Health Care Reform Ruling: What It Could Mean to You
The U.S. Supreme Court is expected to issue its ruling this month on the constitutionality of the Affordable Care Act. Speculation is
that an announcement could come today or June 25, when court decisions are scheduled to be delivered. The ruling also might come Thursday or June 28. Ron Pollack, Executive Director of Families USA, who sat through the three days of oral arguments in March and has won two cases in front of the Supreme Court, said the outcome is difficult to predict. “I don’t have a clue what the court is going to do,” he said last week. Still, Pollack and others have outlined the following potential outcomes:
1) The entire law is tossed out. Loren Coppock, managing director of TrueNorth, an insurance brokerage firm in Cedar Rapids, said this scenario might be preferable than if separate portions, such as the individual mandate, are ruled unconstitutional. “If they throw the whole thing out, to some extent, we go back to life as we had it before,” he said, while insurance providers may voluntarily retain popular provisions. On the other hand, University of Iowa professor Keith Mueller, director of the UI-based Center for Rural Health Policy Analysis, said gridlock would likely escalate. “If the entire law is thrown out, it’s not easy to come back and enact even those things everyone agrees to,” he said.

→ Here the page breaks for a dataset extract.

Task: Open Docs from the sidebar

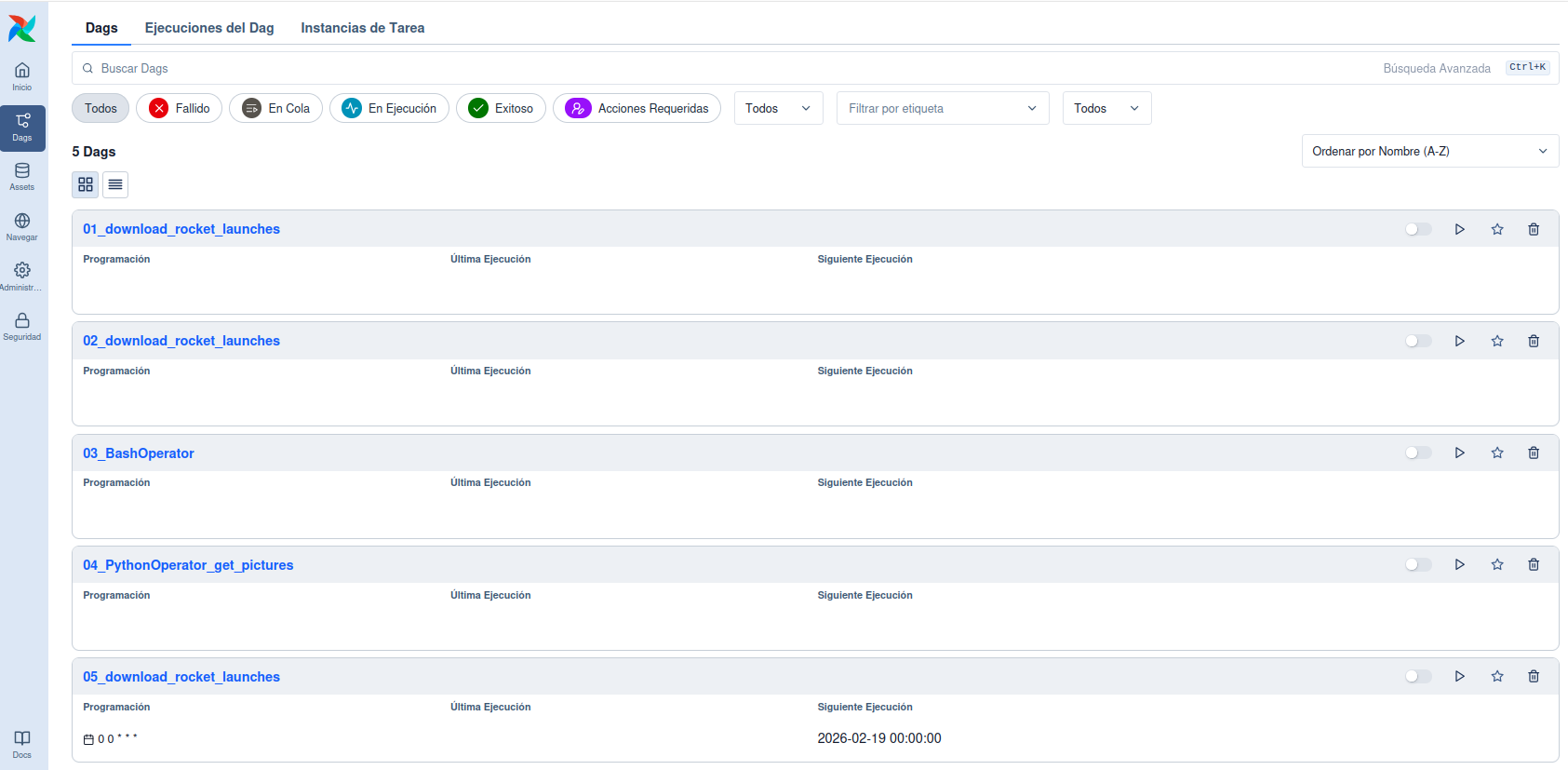Action: (22, 744)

2) Court only strikes individual mandate requiring all Americans to obtain health insurance. “The heart of this legislation is not the individual mandate,” Families USA’s Pollack said of the provision, calling it a tool to ensure insurance pools have enough young, healthy workers to support those who are not. The UI’s Mueller, however, called the mandate the “linchpin,” on which other provisions become affordable for insurance companies. In that case, the question becomes whether or not the mandate can be severed from the rest of the legislation, he said.

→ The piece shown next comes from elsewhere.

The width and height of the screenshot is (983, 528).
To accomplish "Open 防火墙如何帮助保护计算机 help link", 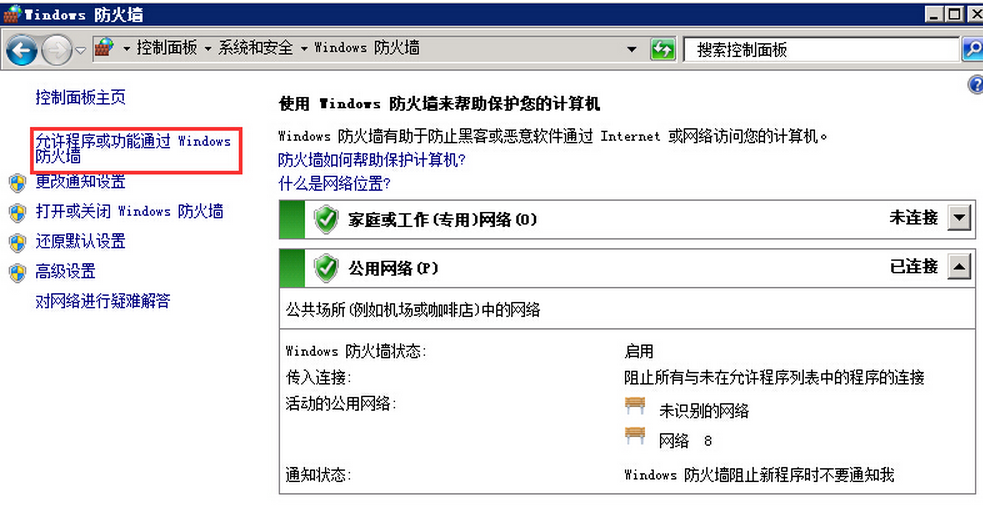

3) Medicaid expansion is tossed out; other portions stand. Iowa Medicaid Director Jennifer Vermeer estimates that 150,000 Iowans would be eligible for Medicaid under the expansion. Without the expansion, those low-income adults would not be eligible for Medicaid, she said. Pollack, whose nonpartisan group’s mission is to secure affordable health coverage for all Americans, said no court has invalidated Medicaid expansion in the program’s existence. “It would be precedent-shattering,” he said.
4) Court strikes down guaranteed issue and community rating provisions. The rules ensure coverage is not denied for pre-existing conditions or provided at a higher premium for older or unhealthy individuals. Wellmark Blue Cross and Blue Shield of Iowa has noted nothing will change in customers’ coverage as a result of the court decision, while UnitedHealthcare will continue coverage of preventive health care services, coverage of dependents up to age 26, lifetime policy limits, rescissions and appeals. TrueNorth’s Coppock said insurance companies, however, have not announced plans to provide new coverage for people with pre-existing conditions. That would prove expensive for companies, for example, if patients wait until they are diagnosed with cancer to obtain insurance, he said.

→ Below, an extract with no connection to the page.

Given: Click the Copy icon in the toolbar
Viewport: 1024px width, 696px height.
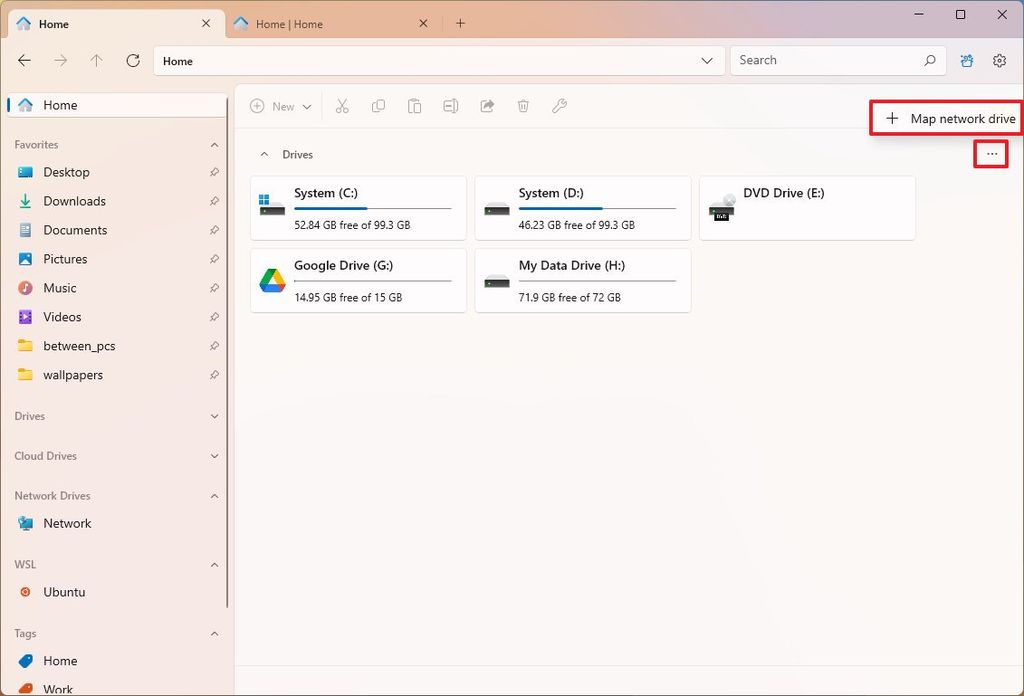Looking at the screenshot, I should pos(378,106).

5) Entire statute is allowed to stand, expanding coverage to 30 million Americans. Darlene Schmidt, executive director of the Community Health Free Clinic in Cedar Rapids, said this would be the most encouraging scenario, but is just a starting point, as 17 million Americans would remain uninsured, including many Iowans. “Also, there are other unmet health issues such as coverage for dental and vision that are not included,” she said. “In some cases these are even bigger challenges for low-income (patients) as there are fewer opportunities to receive these services.”